Return only what runs from the line containing "Where should I click to: Click the red" through the last line of the entries below, exactly, omitting pictures.

[Records from a collection]
+-------+

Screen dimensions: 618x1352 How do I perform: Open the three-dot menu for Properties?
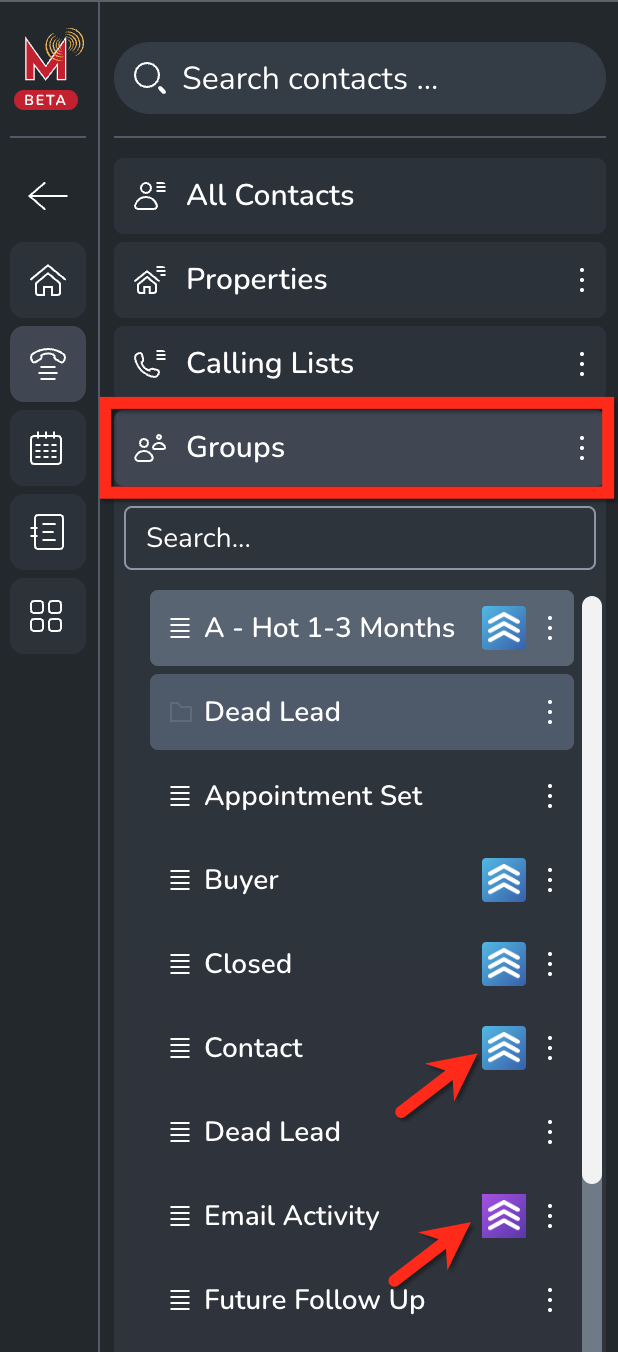(x=582, y=280)
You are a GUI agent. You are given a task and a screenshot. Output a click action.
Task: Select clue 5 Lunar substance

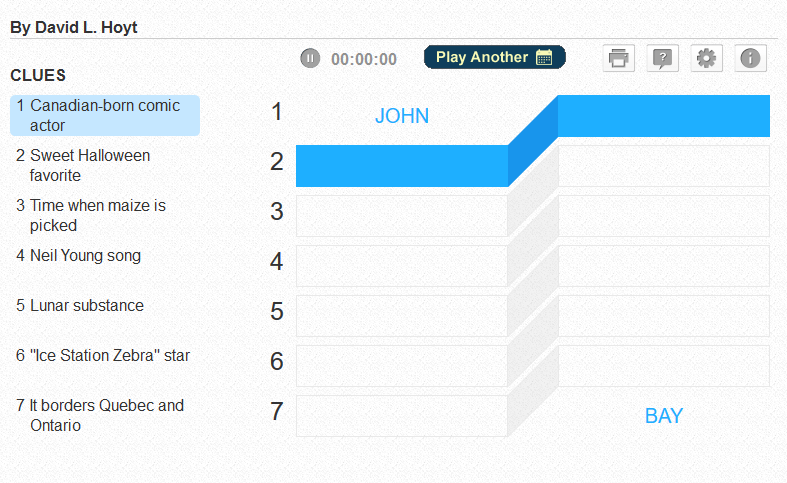point(105,306)
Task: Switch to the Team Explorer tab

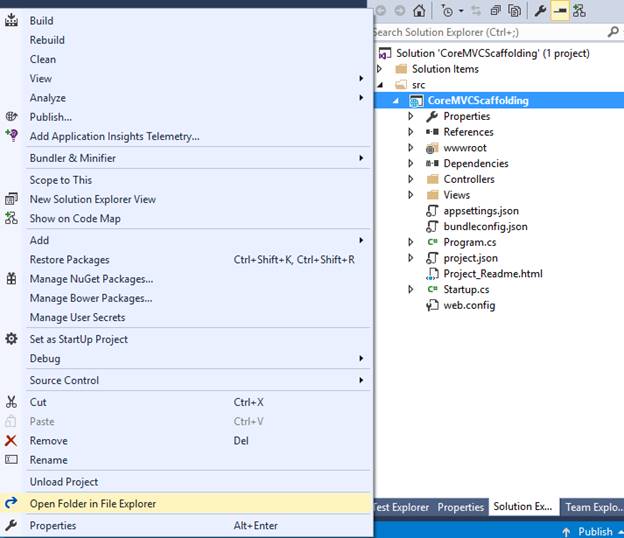Action: click(593, 507)
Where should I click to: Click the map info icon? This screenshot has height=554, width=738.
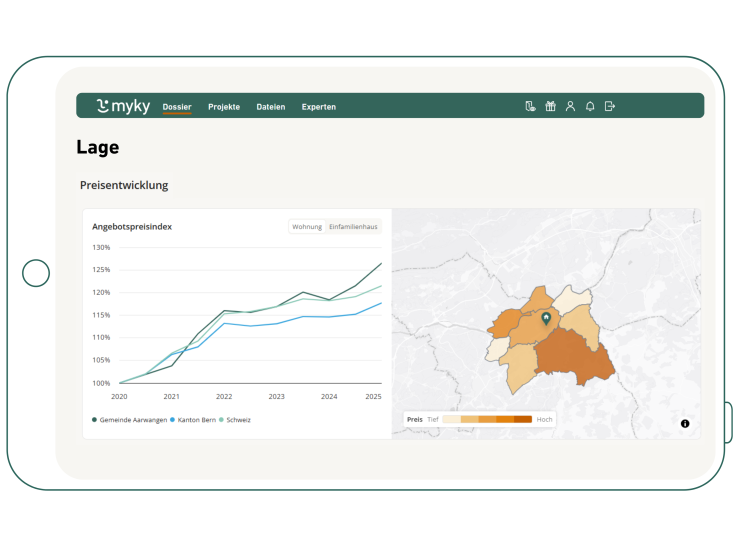tap(685, 424)

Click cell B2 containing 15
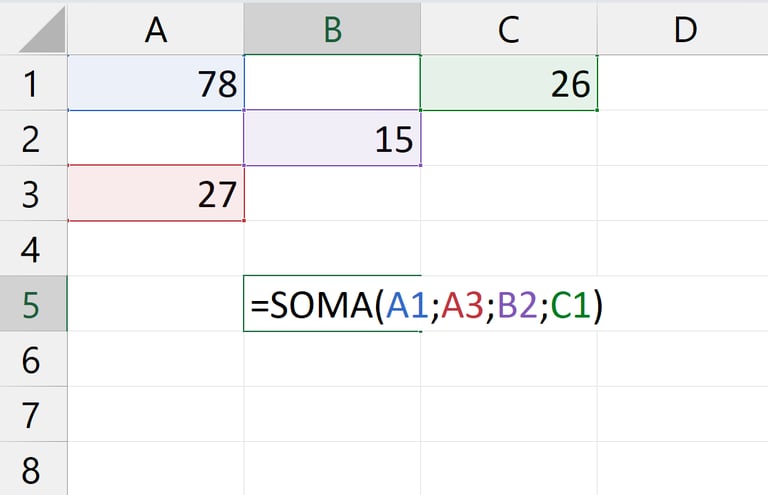[332, 139]
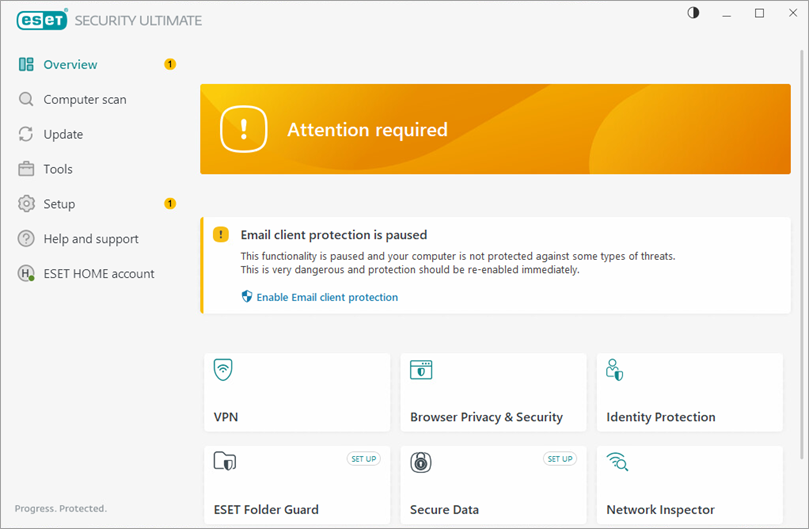Open the Computer scan section
This screenshot has width=809, height=529.
coord(84,100)
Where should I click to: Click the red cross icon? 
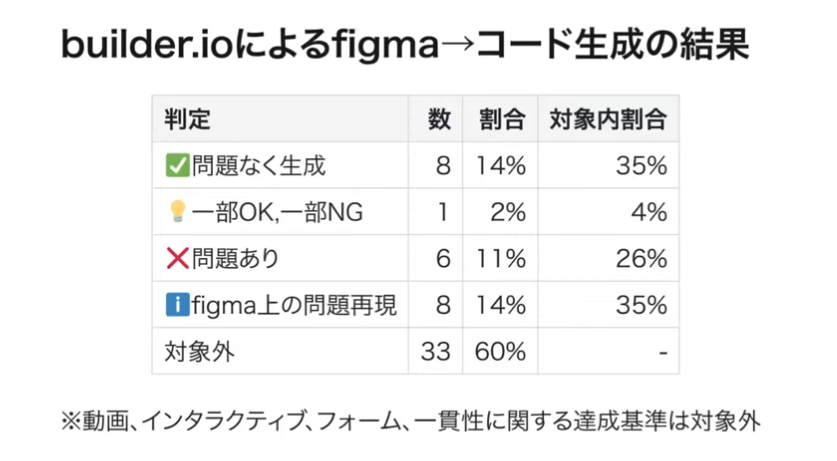coord(176,259)
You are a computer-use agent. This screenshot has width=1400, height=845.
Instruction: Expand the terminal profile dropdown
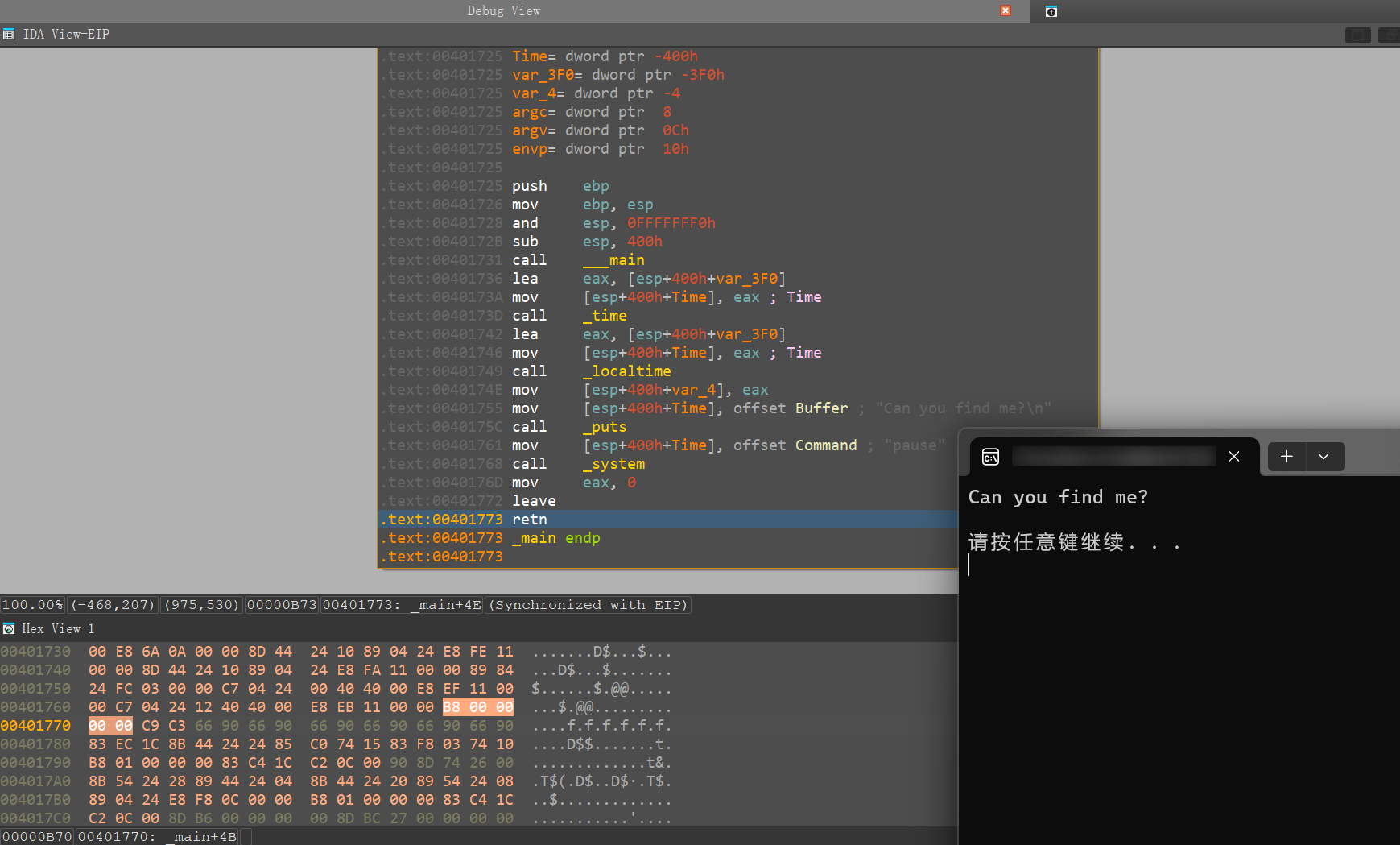click(1324, 457)
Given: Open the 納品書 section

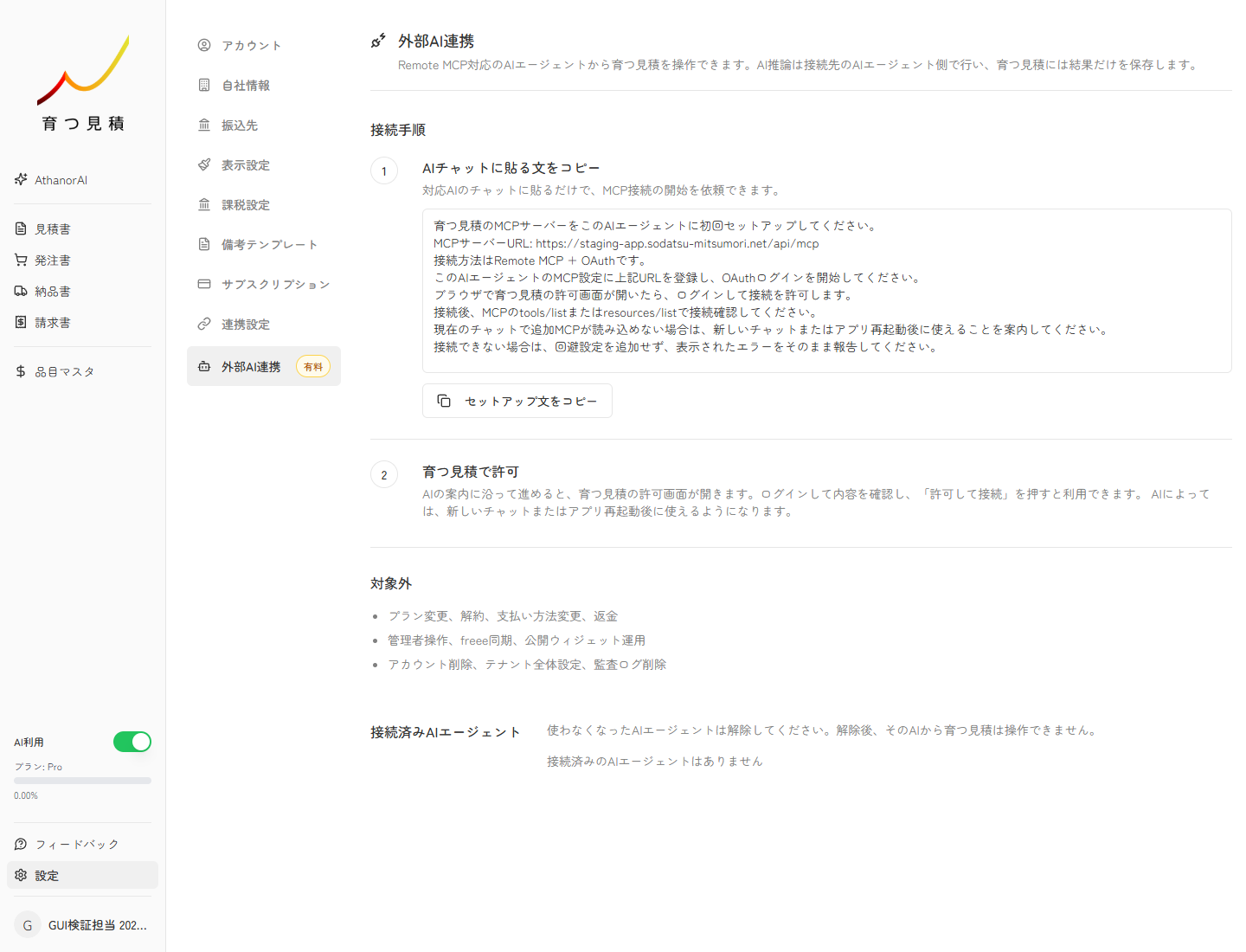Looking at the screenshot, I should (x=54, y=291).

+-------+

- Written reply -
Where should I click to: Click the red cross icon? 
coord(176,259)
You are a computer-use agent. This screenshot has width=1400, height=845.
Instruction: Expand the terminal profile dropdown
click(1324, 457)
Given: Open the 納品書 section

Looking at the screenshot, I should (x=54, y=291).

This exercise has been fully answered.